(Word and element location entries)
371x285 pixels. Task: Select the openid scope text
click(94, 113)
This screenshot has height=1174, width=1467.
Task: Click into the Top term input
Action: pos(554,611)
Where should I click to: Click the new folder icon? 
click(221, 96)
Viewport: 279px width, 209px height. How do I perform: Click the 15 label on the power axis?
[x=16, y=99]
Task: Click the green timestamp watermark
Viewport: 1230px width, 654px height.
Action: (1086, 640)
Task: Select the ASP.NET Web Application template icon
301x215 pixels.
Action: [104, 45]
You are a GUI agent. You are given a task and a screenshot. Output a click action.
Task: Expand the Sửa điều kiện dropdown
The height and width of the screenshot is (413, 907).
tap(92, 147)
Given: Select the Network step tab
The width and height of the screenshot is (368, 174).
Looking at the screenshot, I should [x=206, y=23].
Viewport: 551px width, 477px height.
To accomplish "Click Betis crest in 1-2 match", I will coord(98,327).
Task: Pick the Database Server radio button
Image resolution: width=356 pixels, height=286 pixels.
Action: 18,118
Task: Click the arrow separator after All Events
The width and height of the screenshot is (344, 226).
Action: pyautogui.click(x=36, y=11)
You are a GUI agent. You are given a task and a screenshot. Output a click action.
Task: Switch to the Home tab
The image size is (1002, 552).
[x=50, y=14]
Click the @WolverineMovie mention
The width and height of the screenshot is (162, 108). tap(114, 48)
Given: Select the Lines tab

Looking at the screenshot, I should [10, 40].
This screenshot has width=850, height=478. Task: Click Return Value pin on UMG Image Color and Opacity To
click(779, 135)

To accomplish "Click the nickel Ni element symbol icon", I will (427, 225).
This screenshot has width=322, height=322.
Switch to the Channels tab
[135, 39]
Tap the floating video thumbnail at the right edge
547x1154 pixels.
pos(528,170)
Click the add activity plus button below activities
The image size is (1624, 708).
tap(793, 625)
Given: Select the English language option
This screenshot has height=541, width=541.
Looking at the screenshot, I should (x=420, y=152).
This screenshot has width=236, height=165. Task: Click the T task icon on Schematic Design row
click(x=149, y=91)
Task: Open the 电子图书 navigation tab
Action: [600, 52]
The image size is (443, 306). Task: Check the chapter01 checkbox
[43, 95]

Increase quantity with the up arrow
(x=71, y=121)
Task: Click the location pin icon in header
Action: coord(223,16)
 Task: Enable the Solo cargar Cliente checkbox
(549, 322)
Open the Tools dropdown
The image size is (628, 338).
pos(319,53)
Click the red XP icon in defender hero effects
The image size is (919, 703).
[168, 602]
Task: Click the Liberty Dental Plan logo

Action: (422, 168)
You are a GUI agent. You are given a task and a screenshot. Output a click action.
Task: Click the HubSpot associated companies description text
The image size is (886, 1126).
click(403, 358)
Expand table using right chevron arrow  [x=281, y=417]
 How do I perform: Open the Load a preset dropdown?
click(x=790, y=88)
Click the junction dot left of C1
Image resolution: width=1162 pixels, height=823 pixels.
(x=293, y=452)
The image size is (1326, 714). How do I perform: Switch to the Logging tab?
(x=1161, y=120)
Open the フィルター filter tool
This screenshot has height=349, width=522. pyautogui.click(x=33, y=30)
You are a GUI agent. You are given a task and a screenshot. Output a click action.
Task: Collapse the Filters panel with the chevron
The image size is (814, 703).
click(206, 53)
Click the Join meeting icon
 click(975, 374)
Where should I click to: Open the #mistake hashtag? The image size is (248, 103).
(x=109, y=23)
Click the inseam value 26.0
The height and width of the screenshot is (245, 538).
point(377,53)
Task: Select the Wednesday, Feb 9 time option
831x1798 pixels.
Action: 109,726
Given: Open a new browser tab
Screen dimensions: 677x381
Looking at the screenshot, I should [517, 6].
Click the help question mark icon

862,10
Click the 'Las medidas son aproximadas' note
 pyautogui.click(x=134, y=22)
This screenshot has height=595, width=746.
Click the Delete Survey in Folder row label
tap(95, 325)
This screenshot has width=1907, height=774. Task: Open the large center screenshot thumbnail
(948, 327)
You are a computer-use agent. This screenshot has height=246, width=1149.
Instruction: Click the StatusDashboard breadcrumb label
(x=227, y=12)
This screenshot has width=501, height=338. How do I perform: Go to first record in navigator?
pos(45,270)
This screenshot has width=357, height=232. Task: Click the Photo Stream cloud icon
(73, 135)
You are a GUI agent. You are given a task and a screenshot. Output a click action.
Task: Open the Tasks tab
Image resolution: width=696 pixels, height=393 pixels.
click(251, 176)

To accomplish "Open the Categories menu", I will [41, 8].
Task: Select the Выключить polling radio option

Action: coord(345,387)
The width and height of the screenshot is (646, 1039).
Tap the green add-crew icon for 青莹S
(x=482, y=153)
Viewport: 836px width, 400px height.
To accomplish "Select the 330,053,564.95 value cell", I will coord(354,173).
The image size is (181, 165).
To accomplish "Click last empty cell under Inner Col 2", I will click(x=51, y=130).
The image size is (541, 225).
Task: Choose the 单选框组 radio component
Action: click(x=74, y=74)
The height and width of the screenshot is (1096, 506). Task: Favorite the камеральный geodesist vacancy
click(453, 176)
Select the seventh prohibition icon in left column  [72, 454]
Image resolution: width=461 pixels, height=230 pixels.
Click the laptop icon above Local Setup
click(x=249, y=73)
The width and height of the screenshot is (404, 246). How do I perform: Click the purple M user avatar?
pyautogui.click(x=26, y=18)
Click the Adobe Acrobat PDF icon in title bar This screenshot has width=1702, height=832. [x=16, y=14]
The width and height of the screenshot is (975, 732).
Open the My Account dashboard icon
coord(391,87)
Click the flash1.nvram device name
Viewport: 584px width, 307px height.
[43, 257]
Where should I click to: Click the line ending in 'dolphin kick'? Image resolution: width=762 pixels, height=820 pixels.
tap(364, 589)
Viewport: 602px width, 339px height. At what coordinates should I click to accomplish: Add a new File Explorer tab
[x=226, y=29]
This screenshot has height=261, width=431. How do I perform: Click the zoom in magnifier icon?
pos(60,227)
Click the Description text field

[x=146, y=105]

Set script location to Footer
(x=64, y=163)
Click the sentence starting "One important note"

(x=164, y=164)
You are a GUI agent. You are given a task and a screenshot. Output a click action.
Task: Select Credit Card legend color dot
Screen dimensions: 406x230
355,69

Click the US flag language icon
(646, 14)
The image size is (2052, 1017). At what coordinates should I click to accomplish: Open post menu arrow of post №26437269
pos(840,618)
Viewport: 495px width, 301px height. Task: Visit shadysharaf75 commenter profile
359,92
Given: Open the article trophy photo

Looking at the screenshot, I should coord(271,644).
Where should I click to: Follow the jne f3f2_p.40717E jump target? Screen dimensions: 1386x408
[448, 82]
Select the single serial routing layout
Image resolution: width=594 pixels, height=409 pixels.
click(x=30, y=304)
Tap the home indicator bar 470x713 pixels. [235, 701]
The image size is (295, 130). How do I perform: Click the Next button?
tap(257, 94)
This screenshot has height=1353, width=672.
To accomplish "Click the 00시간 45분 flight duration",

WRITTEN PROBLEM:
Rewrite the entries above, swapping every "Viewport" for "Window" and leaving everything else unchanged.

FINAL RESULT:
371x285 pixels. Task: Select the openid scope text
click(94, 113)
This screenshot has height=1174, width=1467.
Task: Click into the Top term input
Action: pos(554,611)
Where should I click to: Click the new folder icon? 
click(221, 96)
Window: 279px width, 209px height. How do I perform: Click the 15 label on the power axis?
[x=16, y=99]
Task: Click the green timestamp watermark
Window: 1230px width, 654px height.
Action: (1086, 640)
Task: Select the ASP.NET Web Application template icon
301x215 pixels.
Action: [104, 45]
You are a GUI agent. You are given a task and a screenshot. Output a click action.
Task: Expand the Sửa điều kiện dropdown
The height and width of the screenshot is (413, 907).
tap(92, 147)
Given: Select the Network step tab
The width and height of the screenshot is (368, 174).
Looking at the screenshot, I should [x=206, y=23].
Window: 551px width, 477px height.
To accomplish "Click Betis crest in 1-2 match", I will coord(98,327).
Task: Pick the Database Server radio button
Image resolution: width=356 pixels, height=286 pixels.
Action: 18,118
Task: Click the arrow separator after All Events
The width and height of the screenshot is (344, 226).
Action: pyautogui.click(x=36, y=11)
You are a GUI agent. You are given a task and a screenshot. Output a click action.
Task: Switch to the Home tab
The image size is (1002, 552).
[x=50, y=14]
Click the @WolverineMovie mention
The width and height of the screenshot is (162, 108). tap(114, 48)
Given: Select the Lines tab

Looking at the screenshot, I should [10, 40].
This screenshot has width=850, height=478. Task: Click Return Value pin on UMG Image Color and Opacity To
click(779, 135)

To accomplish "Click the nickel Ni element symbol icon", I will (427, 225).
This screenshot has width=322, height=322.
Switch to the Channels tab
[135, 39]
Tap the floating video thumbnail at the right edge
547x1154 pixels.
pos(528,170)
Click the add activity plus button below activities
The image size is (1624, 708).
tap(793, 625)
Given: Select the English language option
This screenshot has height=541, width=541.
Looking at the screenshot, I should (x=420, y=152).
This screenshot has width=236, height=165. Task: Click the T task icon on Schematic Design row
click(x=149, y=91)
Task: Open the 电子图书 navigation tab
Action: [600, 52]
The image size is (443, 306). Task: Check the chapter01 checkbox
[43, 95]

Increase quantity with the up arrow
(x=71, y=121)
Task: Click the location pin icon in header
Action: coord(223,16)
 Task: Enable the Solo cargar Cliente checkbox
(549, 322)
Open the Tools dropdown
The image size is (628, 338).
pos(319,53)
Click the red XP icon in defender hero effects
The image size is (919, 703).
[168, 602]
Task: Click the Liberty Dental Plan logo

Action: (422, 168)
You are a GUI agent. You are given a task and a screenshot. Output a click action.
Task: Click the HubSpot associated companies description text
The image size is (886, 1126).
click(403, 358)
Expand table using right chevron arrow  [x=281, y=417]
 How do I perform: Open the Load a preset dropdown?
click(x=790, y=88)
Click the junction dot left of C1
Image resolution: width=1162 pixels, height=823 pixels.
(x=293, y=452)
The image size is (1326, 714). How do I perform: Switch to the Logging tab?
(x=1161, y=120)
Open the フィルター filter tool
This screenshot has height=349, width=522. pyautogui.click(x=33, y=30)
You are a GUI agent. You are given a task and a screenshot. Output a click action.
Task: Collapse the Filters panel with the chevron
The image size is (814, 703).
click(206, 53)
Click the Join meeting icon
 click(975, 374)
Where should I click to: Open the #mistake hashtag? The image size is (248, 103).
(x=109, y=23)
Click the inseam value 26.0
The height and width of the screenshot is (245, 538).
point(377,53)
Task: Select the Wednesday, Feb 9 time option
831x1798 pixels.
Action: 109,726
Given: Open a new browser tab
Screen dimensions: 677x381
Looking at the screenshot, I should [517, 6].
Click the help question mark icon

862,10
Click the 'Las medidas son aproximadas' note
 pyautogui.click(x=134, y=22)
This screenshot has height=595, width=746.
Click the Delete Survey in Folder row label
tap(95, 325)
This screenshot has width=1907, height=774. Task: Open the large center screenshot thumbnail
(948, 327)
You are a computer-use agent. This screenshot has height=246, width=1149.
Instruction: Click the StatusDashboard breadcrumb label
(x=227, y=12)
This screenshot has width=501, height=338. How do I perform: Go to first record in navigator?
pos(45,270)
This screenshot has width=357, height=232. Task: Click the Photo Stream cloud icon
(73, 135)
You are a GUI agent. You are given a task and a screenshot. Output a click action.
Task: Open the Tasks tab
Image resolution: width=696 pixels, height=393 pixels.
click(251, 176)

To accomplish "Open the Categories menu", I will [41, 8].
Task: Select the Выключить polling radio option

Action: coord(345,387)
The width and height of the screenshot is (646, 1039).
Tap the green add-crew icon for 青莹S
(x=482, y=153)
Window: 836px width, 400px height.
To accomplish "Select the 330,053,564.95 value cell", I will coord(354,173).
The image size is (181, 165).
To accomplish "Click last empty cell under Inner Col 2", I will click(x=51, y=130).
The image size is (541, 225).
Task: Choose the 单选框组 radio component
Action: click(x=74, y=74)
The height and width of the screenshot is (1096, 506). Task: Favorite the камеральный geodesist vacancy
click(453, 176)
Select the seventh prohibition icon in left column  [72, 454]
Image resolution: width=461 pixels, height=230 pixels.
Click the laptop icon above Local Setup
click(x=249, y=73)
The width and height of the screenshot is (404, 246). How do I perform: Click the purple M user avatar?
pyautogui.click(x=26, y=18)
Click the Adobe Acrobat PDF icon in title bar This screenshot has width=1702, height=832. [x=16, y=14]
The width and height of the screenshot is (975, 732).
Open the My Account dashboard icon
coord(391,87)
Click the flash1.nvram device name
Window: 584px width, 307px height.
[43, 257]
Where should I click to: Click the line ending in 'dolphin kick'? Image resolution: width=762 pixels, height=820 pixels.
tap(364, 589)
Window: 602px width, 339px height. At what coordinates should I click to accomplish: Add a new File Explorer tab
[x=226, y=29]
This screenshot has height=261, width=431. How do I perform: Click the zoom in magnifier icon?
pos(60,227)
Click the Description text field

[x=146, y=105]

Set script location to Footer
(x=64, y=163)
Click the sentence starting "One important note"

(x=164, y=164)
You are a GUI agent. You are given a task and a screenshot. Output a click action.
Task: Select Credit Card legend color dot
Screen dimensions: 406x230
355,69

Click the US flag language icon
(646, 14)
The image size is (2052, 1017). At what coordinates should I click to accomplish: Open post menu arrow of post №26437269
pos(840,618)
Window: 495px width, 301px height. Task: Visit shadysharaf75 commenter profile
359,92
Given: Open the article trophy photo

Looking at the screenshot, I should coord(271,644).
Where should I click to: Follow the jne f3f2_p.40717E jump target? Screen dimensions: 1386x408
[448, 82]
Select the single serial routing layout
Image resolution: width=594 pixels, height=409 pixels.
click(x=30, y=304)
Tap the home indicator bar 470x713 pixels. [235, 701]
The image size is (295, 130). How do I perform: Click the Next button?
tap(257, 94)
This screenshot has height=1353, width=672.
To accomplish "Click the 00시간 45분 flight duration",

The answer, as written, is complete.